Mina singles chronology
| "Sono come tu mi vuoi" (1966) | "Mi sei scoppiato dentro il cuore" (1966) | "L'immensità" (1967) |

= Mi sei scoppiato dentro il cuore =

"Mi sei scoppiato dentro il cuore" ("You broke into my heart") is a song by Italian singer Mina, which was first performed live on the TV program Studio Uno in the episode of 11 June 1966 and included in the album Studio Uno 66. The author of the lyrics was Lina Wertmüller, and the music was written by Bruno Canfora, who was also the artistic director of the program at that time.

Despite the fact that the song was aired back in June, it was released as a single only in December, so it reached only number 17 on the chart. In 2021, the song received a gold certificate from Federazione Industria Musicale Italiana for digital sales since 2009.

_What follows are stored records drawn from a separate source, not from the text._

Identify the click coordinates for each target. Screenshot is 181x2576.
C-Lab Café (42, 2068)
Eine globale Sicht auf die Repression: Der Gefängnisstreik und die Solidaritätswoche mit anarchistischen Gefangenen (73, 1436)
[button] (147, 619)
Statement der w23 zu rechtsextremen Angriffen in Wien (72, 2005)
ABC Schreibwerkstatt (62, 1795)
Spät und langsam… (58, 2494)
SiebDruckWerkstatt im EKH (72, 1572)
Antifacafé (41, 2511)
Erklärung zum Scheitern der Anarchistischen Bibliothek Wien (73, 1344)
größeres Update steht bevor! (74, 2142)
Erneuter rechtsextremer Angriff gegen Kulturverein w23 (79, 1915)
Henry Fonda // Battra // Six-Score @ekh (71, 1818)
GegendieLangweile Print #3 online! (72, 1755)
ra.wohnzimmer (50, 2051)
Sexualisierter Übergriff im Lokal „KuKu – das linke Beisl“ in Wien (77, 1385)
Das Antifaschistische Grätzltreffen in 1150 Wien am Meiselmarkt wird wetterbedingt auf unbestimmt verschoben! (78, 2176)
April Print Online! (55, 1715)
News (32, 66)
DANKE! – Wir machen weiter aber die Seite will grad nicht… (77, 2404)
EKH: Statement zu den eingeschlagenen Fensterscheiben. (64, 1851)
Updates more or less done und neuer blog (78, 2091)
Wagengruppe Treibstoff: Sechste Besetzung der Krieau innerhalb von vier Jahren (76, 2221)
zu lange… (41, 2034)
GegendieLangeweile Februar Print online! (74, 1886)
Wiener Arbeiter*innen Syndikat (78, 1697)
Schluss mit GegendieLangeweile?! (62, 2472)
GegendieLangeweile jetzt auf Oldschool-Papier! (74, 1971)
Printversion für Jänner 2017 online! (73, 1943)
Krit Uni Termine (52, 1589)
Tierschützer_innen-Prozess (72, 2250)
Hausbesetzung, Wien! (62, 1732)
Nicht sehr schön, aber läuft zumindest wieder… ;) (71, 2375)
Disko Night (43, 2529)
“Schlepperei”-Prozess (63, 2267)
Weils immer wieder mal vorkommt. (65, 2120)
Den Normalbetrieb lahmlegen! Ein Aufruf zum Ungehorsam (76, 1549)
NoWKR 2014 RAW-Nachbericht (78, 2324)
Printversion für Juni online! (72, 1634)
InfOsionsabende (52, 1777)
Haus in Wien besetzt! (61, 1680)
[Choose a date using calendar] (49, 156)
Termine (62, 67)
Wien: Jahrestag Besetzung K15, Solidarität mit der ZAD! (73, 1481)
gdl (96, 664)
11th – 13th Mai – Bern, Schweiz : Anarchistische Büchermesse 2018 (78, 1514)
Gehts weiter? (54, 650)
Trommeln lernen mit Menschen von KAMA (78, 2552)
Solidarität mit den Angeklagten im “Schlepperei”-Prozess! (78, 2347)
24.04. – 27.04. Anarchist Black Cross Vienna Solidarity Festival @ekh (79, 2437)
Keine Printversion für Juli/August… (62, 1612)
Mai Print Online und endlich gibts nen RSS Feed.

The B-side was the song "Tu non credi più" (words by Alberto Testa and Mogol, music by Tony Renis, arranged by Augusto Martelli), which in 1967 was performed by Mina in the program Sabato sera and later included in the album Sabato sera – Studio Uno '67.

==Track listing==
- 7" single
A. "Mi sei scoppiato dentro il cuore" – 3:05
B. "Tu non credi più" (Alberto Testa, Mogol, Tony Renis) – 3:07

==Charts==

Initial chart performance for "Mi sei scoppiato dentro il cuore"
| Chart (1966) | Peak position |
|---|---|
| Italy (Musica e dischi) | 17 |

2013 chart performance for "Mi sei scoppiato dentro il cuore"
| Chart (2013) | Peak position |
|---|---|
| Italy (FIMI) | 76 |

==Certifications and sales==

| Region | Certification | Certified units/sales |
| Italy (FIMI) sales from 2009 | Platinum | 100,000^{‡} |
^{‡} Sales+streaming figures based on certification alone.

==Usage in media==
The song was used in a commercial for Pasta Barilla (directed by Piero Gherardi), which aired in early 1967.

==Cover versions==
In 2011, singer Annalisa performed the song live on the show Amici and included this version in her debut album Nali.